> **What you are asked to do**: Bring together every line in the data that includes "left".

> **Task data**:
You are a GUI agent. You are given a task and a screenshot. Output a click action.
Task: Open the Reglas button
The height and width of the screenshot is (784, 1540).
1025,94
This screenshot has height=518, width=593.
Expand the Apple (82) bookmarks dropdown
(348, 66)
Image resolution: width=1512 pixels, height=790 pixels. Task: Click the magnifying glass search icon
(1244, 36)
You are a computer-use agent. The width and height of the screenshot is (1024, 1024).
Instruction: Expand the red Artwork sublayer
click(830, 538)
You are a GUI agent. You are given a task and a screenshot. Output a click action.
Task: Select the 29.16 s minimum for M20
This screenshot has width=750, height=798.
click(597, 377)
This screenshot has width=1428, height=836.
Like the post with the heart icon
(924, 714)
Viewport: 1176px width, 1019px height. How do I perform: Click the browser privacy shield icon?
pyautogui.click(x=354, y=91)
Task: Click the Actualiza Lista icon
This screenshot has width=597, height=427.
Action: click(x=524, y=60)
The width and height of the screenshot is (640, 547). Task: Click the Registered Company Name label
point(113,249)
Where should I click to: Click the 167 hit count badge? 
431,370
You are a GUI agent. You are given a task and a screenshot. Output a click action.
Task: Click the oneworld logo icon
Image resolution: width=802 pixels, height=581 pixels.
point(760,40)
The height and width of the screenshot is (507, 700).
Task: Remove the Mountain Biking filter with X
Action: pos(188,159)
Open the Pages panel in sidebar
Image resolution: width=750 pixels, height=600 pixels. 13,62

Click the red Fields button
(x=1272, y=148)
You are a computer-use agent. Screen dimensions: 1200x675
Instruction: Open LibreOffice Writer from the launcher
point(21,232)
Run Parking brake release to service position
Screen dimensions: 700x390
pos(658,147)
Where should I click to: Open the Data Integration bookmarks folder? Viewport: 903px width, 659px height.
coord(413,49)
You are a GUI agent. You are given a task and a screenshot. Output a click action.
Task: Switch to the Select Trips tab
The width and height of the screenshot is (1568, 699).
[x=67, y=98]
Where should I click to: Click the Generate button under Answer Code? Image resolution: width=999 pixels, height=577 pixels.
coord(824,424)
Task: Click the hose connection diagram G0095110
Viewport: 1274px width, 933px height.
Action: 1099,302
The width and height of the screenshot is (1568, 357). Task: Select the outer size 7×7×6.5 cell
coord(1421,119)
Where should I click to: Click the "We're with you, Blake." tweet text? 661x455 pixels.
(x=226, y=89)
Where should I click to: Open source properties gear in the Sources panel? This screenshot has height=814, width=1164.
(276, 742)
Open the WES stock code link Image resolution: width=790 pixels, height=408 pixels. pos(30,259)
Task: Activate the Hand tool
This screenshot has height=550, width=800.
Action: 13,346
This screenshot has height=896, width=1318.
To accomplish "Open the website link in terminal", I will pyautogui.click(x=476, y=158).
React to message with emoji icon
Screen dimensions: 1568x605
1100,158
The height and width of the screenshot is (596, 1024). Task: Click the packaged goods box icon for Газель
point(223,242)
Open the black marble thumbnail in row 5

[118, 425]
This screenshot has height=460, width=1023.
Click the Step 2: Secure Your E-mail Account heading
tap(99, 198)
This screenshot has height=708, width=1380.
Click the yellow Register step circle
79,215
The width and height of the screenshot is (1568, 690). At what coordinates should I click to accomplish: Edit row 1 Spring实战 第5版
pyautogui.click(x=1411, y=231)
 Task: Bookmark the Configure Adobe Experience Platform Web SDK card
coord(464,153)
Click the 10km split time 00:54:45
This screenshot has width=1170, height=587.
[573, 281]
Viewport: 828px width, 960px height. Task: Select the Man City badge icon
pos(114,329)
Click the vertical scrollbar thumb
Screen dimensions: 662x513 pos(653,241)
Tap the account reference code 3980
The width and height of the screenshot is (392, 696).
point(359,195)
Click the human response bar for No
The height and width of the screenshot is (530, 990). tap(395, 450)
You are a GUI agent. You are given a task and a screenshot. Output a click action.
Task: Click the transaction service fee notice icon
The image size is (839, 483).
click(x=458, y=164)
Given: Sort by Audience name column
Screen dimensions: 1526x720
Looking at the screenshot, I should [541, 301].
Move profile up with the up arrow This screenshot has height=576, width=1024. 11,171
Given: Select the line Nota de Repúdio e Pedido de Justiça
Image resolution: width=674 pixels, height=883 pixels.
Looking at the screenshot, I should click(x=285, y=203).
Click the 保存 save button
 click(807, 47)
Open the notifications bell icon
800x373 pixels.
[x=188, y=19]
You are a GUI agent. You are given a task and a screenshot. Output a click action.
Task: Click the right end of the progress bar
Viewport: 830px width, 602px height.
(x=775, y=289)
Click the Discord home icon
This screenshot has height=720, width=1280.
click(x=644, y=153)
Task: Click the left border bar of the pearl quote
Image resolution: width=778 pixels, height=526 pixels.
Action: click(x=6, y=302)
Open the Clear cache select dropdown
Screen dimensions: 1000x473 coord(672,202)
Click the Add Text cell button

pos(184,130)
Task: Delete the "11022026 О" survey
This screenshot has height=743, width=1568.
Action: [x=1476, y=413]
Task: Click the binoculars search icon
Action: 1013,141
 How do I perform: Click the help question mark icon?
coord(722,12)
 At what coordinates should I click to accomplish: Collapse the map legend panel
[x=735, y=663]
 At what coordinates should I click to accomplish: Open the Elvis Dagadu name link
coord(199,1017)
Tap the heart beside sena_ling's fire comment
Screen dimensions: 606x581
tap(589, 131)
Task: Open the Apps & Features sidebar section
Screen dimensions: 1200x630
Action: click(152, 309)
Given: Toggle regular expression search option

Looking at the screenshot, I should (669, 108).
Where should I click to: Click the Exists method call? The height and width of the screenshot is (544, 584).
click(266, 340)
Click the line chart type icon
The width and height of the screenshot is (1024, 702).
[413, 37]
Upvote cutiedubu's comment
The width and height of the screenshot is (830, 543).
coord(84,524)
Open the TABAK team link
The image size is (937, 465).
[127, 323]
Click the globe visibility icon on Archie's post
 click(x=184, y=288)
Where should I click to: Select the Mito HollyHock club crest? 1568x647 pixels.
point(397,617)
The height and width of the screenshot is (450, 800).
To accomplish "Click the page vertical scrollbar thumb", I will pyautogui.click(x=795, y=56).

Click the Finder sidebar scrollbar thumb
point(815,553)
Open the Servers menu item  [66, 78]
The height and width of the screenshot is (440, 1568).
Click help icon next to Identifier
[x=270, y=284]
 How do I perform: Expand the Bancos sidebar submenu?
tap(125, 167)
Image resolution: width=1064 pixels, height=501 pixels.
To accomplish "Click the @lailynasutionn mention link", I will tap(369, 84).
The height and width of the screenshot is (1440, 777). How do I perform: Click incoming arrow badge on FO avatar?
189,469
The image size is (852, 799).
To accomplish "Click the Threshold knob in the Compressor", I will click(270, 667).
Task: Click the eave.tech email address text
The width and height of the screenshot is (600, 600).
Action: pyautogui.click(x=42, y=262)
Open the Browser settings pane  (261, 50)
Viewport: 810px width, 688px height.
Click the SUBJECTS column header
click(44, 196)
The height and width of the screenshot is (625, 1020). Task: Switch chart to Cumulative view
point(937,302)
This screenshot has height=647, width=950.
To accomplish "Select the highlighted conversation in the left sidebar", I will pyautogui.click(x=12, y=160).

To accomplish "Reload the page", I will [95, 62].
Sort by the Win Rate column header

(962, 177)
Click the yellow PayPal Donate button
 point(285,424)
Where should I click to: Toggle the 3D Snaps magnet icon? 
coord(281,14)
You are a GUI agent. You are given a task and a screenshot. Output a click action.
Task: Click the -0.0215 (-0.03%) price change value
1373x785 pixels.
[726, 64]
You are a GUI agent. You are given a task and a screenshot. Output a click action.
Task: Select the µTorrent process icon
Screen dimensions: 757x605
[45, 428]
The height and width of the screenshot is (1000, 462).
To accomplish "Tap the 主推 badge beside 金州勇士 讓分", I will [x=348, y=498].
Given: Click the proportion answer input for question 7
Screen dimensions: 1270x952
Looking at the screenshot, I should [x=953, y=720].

> **Result of this task**:
Task: Click the left border bar of the pearl quote
To accomplish "Select the highlighted conversation in the left sidebar", I will pyautogui.click(x=12, y=160).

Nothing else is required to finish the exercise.